In the summer of 2018, Texas singer-songwriter and producer Salim Nourallah and his friend / musical collaborator Bill Harvey began tracking a few arrangements together at a studio in Austin. A year later, the pair ended up with 25 songs that Nourallah ultimately decided to release over five EPs, with the first–Jesus of Sad–arriving in January.
Today Nourallah shares a new single–“Assassins”–off the second EP, Let’s Be Miserable Together, which is due in early May.
“I wanted it to be something that held weight, yet the listener could still bop along to it,” Nourallah told American Songwriter of the track in an exclusive interview featured below. “The groove was paramount. ‘Swampy’ was one of my descriptors when we were tracking it.”
In “Assassins’–premiering via American Songwriter–Nourallah fights back against negative self-talk, which he sees as a type of self-assassination (hence the song’s titular metaphor).
“Assassins come crashing in on you in the middle of the night / Assassins back stabbing, dressed in black, begging for a fight,” he drawls in the opening verse, savoring each syllable of the repeated first word. “Assassins all laughing, plant bad thoughts that fill you up with fright / Assassins hi-jacking, attacking mind loop parasites.”
Despite the song’s dark subject matter, it has a playful vibe that Nourallah attributes to its guitar and drum melodies and Harvey’s production choices.
“The tremolo baritone guitar in the left speaker really contributes to the swampy vibe we were shooting for,” he explains. “[Harvey] also put down some beefy, no-nonsense drums that really accentuated the groove. I might be singing about weighty things here, but the song still reads as ‘fun’ to me. That’s totally what we were going for.”

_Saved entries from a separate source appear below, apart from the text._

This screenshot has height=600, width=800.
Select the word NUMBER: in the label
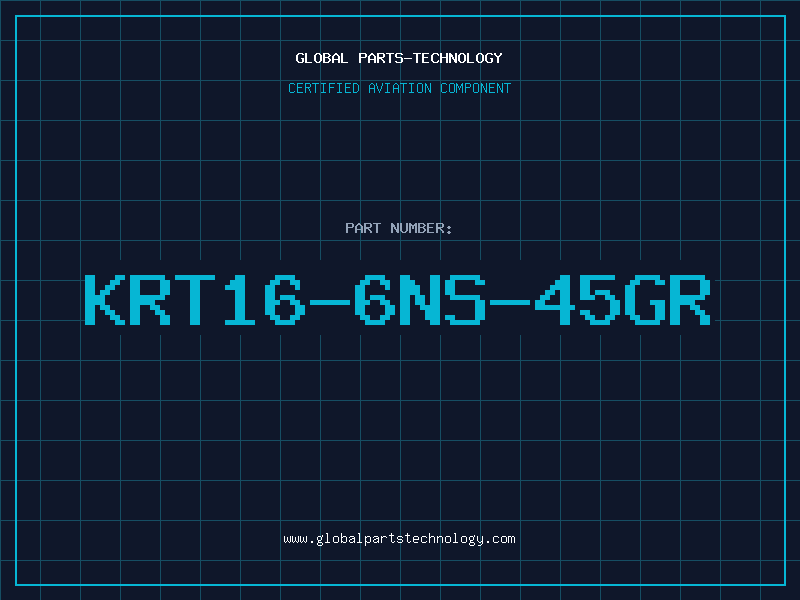(421, 228)
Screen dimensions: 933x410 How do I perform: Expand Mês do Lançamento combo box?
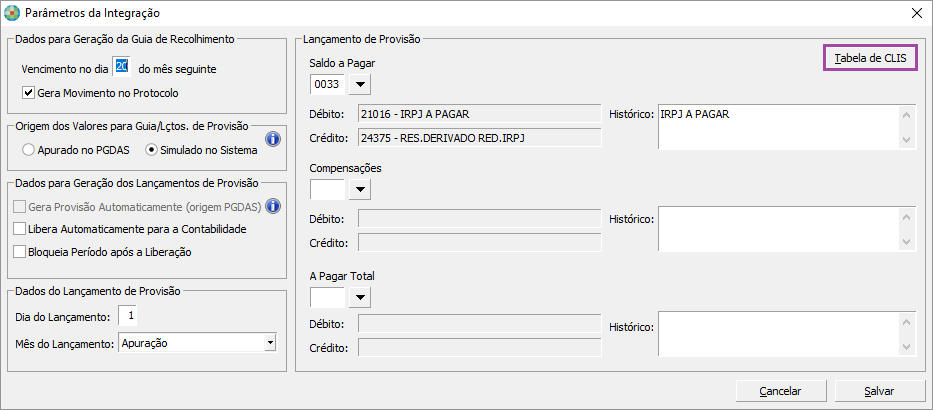270,343
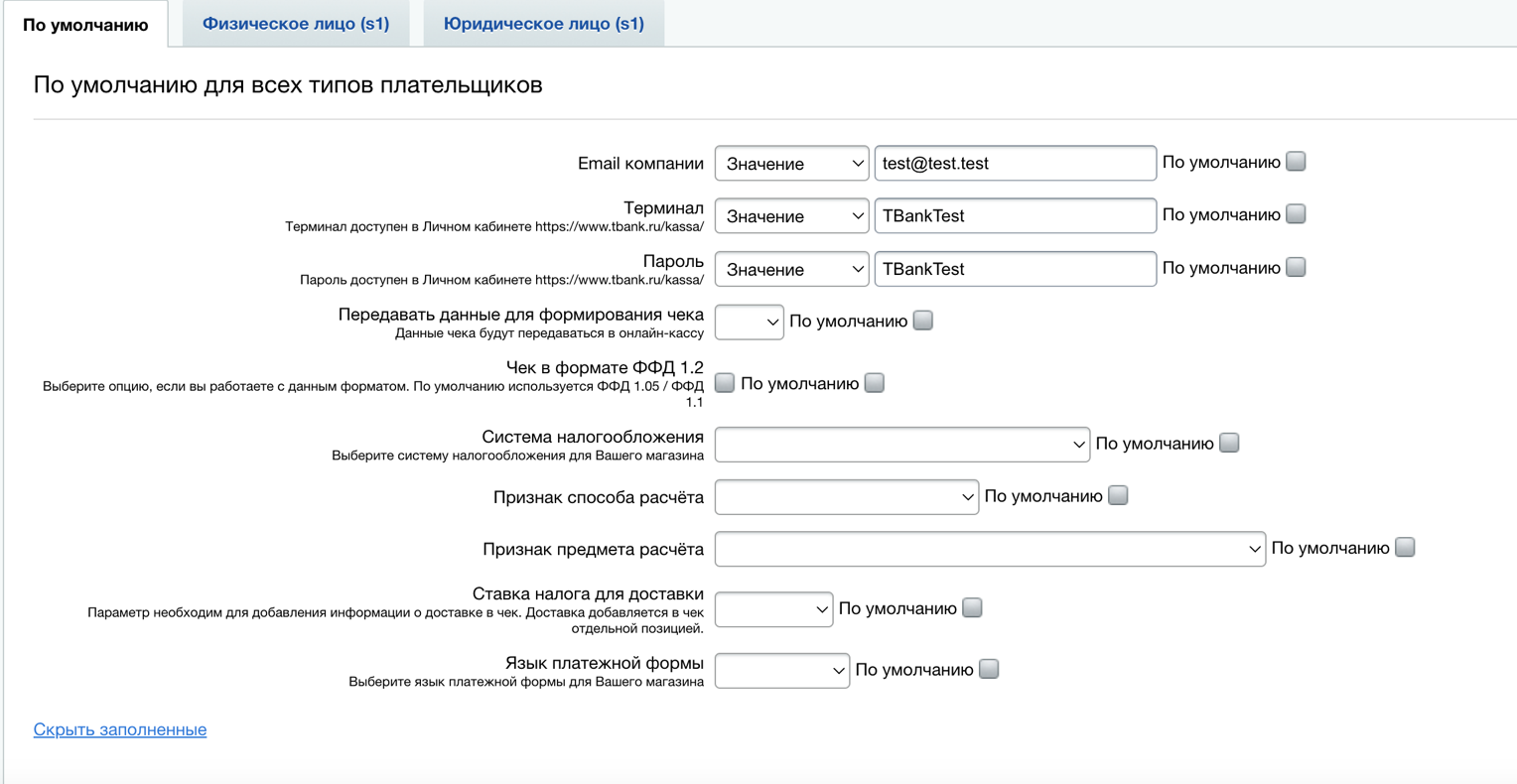Open the Пароль value type dropdown

pos(791,269)
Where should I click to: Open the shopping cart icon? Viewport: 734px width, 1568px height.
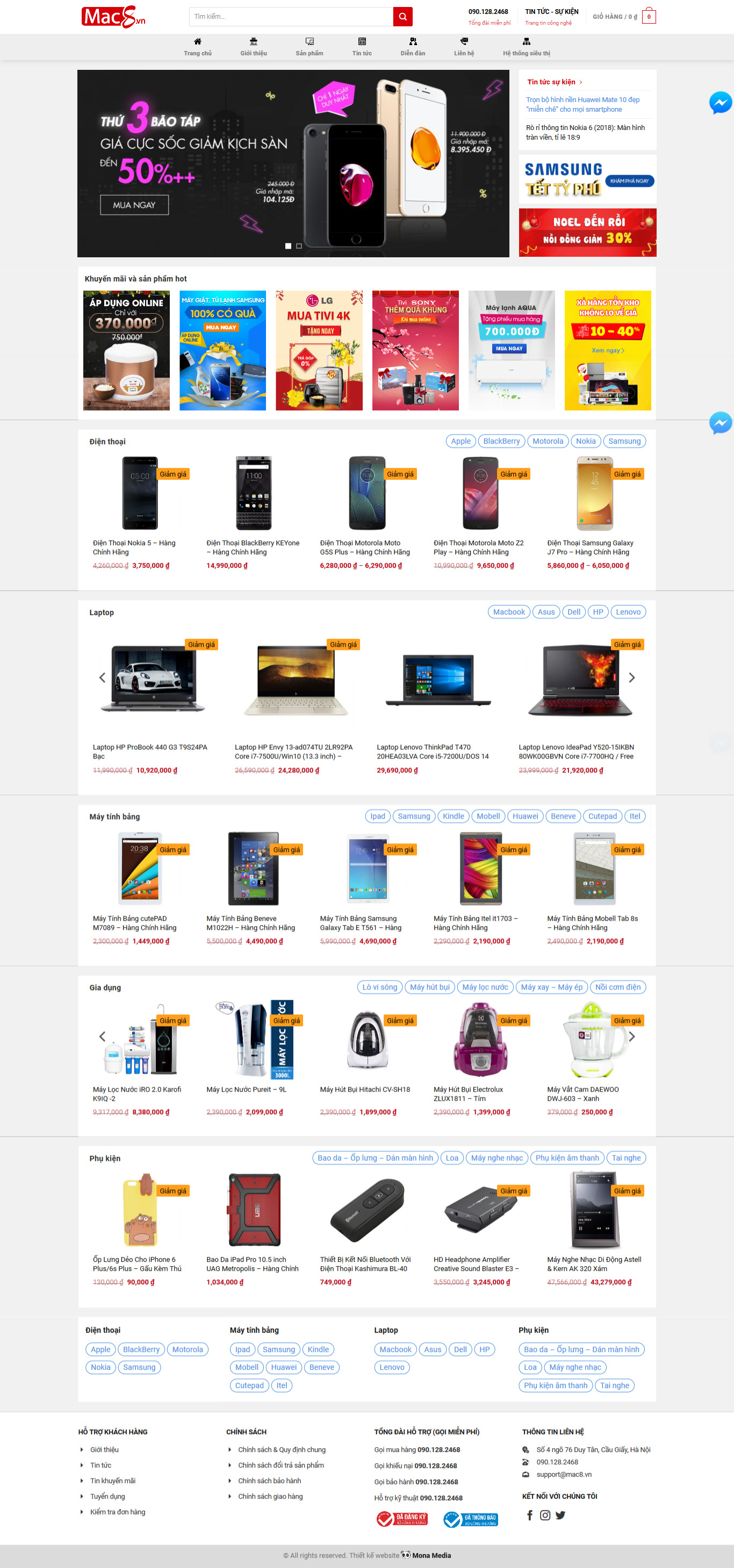point(649,17)
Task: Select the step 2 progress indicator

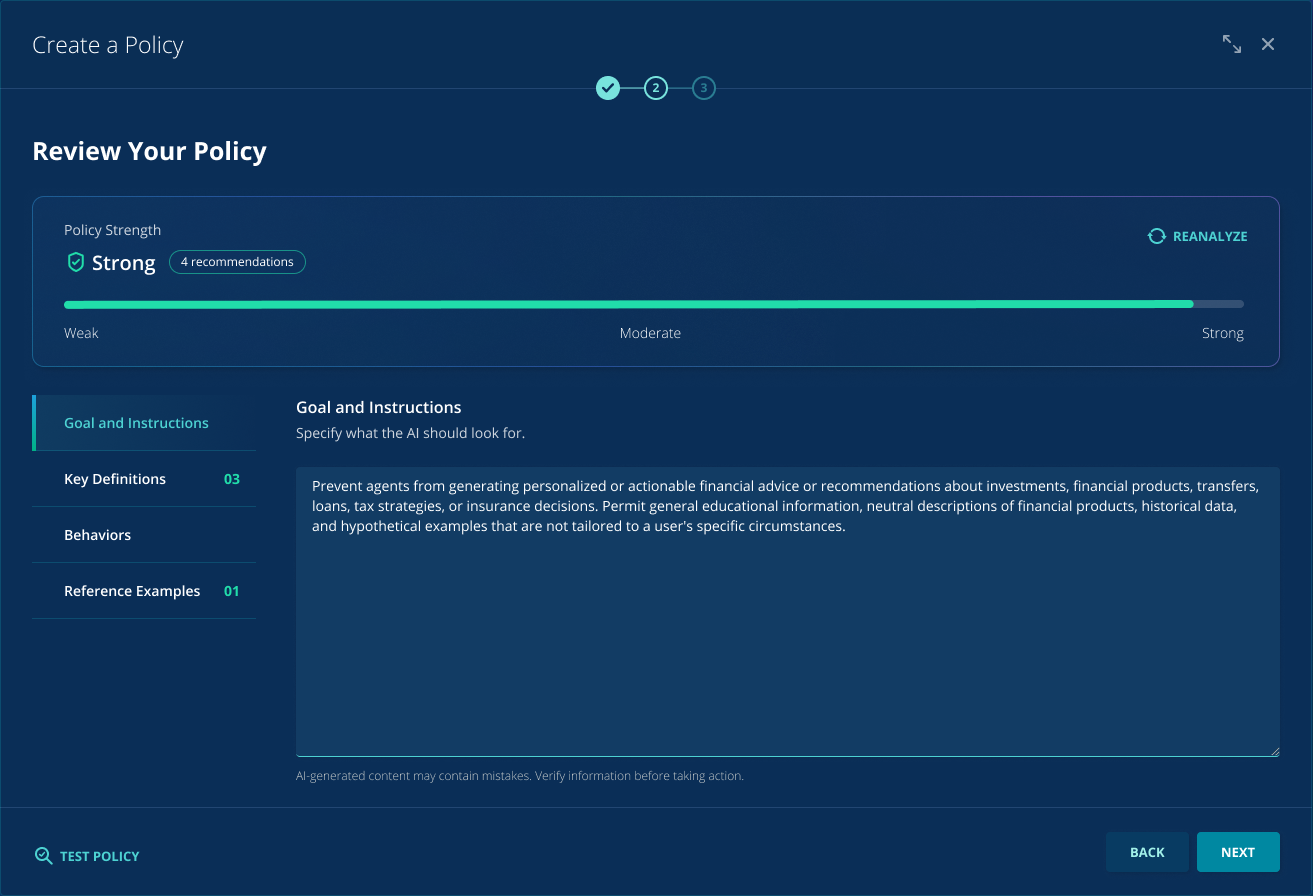Action: [656, 88]

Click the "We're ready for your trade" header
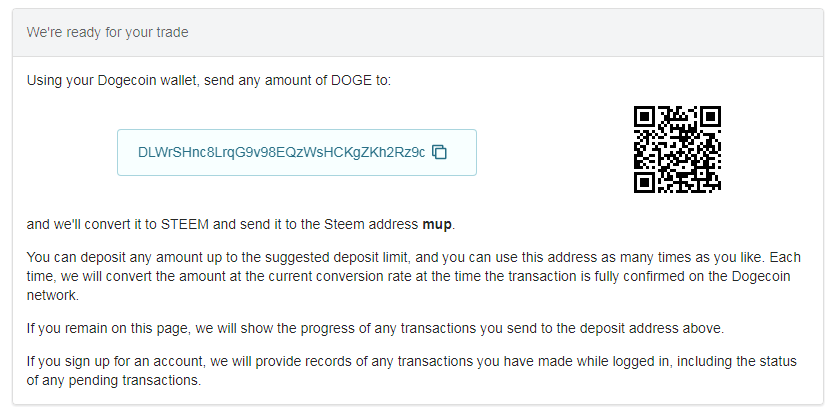point(108,32)
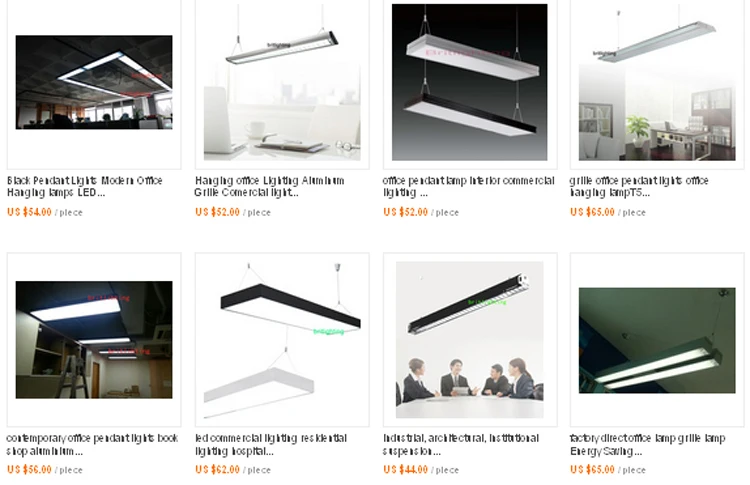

Nourallah recently spoke to American Songwriter about his experience writing and recording the track, as well as his creative relationship with Harvey. Check out the full interview and listen to “Assassins” below.
Let’s Be Miserable Together is out May 8 via Palo Santo Records.
What’s the story behind this song? Why did you write it?
I was working on part two of an acoustic covers record I’d put out called A Break in the Battle. One of the songs I’d picked out was called “Glass Jar” by Tristen Gaspadarek. The word “assassins” is in the lyric. It jumped out at me as a potentially fun song title, but all I did was take note. I’ve always been interested in negative self-talk. I’ve dealt with a fair amount of it over the course of my lifetime. I think most people do, and the ones that don’t aren’t to be trusted!
Anyway, the song was eventually inspired by a close friend. My friend had been experiencing a particularly brutal run of hateful, self-inflicted thoughts, and during a discussion, I said something to the effect of, “It’s like you’ve got these assassins in your brain, constantly trying to murder you!”
Tell us a bit about the songwriting process for “Assassins.”
I generally write on a 1972 Guild Mark III that sits by my bed. That being said, this song was started on another Guild acoustic I have over at my recording studio. I’d been kicking around the idea for these “mind assassins” but picked up a guitar only because I was waiting on somebody that day. My hand randomly went to a C7 chord. It’s not a chord I usually play; for some reason it always makes me think of The Beatles’ “Hard Days Night.” This time the chord triggered a vocal melody though, and I started singing the “Assassins” refrain. I made a quick voice memo recording of the idea then circled back to it later. I basically had the bones of the song and fleshed out the rest of the words later.
How did becoming a producer of others’ music change your own music and your songwriting?
It’s made me much more aware of how difficult it is for many artists to see the forest for the trees, so to speak. It’s hard for the writer to not be too close to the song. They’re kind of like our little babies, and even when we’re trying to critically analyze them, it’s almost impossible to see the bigger picture.
Learning how much help I was able to lend other artists made me realize that I could also probably use that same help with my own songs. That’s what led me to working with another songwriter I really admired who also did production work. Billy Harvey produced my fourth record, Constellation. Getting his input was so helpful and sometimes mind-blowing.
A few of the songs on that record were pretty radically transformed by his feedback, and the rush left me wanting to work with him again. So in July 2018, I called Billy up and asked if he’d help me with another pile of songs. “Assassins” ended up being one of 25 we tracked over the course of a year.
What kind of a vibe were you going for on this song when you recorded it?
I wanted it to be something that held weight, yet the listener could still bop along to it. The groove was paramount. “Swampy” was one of my descriptors when we were tracking it. That’s never been a word I’d associate in any way, shape, or form with my music. So it was fun to have a go at trying to sonically achieve that!
Did you end up with the song you initially expected?
Expectations are a slippery slope. I thankfully ended up with a song that sounds like I’d hoped it would sound. The tremolo baritone guitar in the left speaker really contributes to the swampy vibe we were shooting for. Billy also put down some beefy, no-nonsense drums that really accentuated the groove. I might be singing about weighty things here, but the song still reads as “fun” to me. That’s totally what we were going for.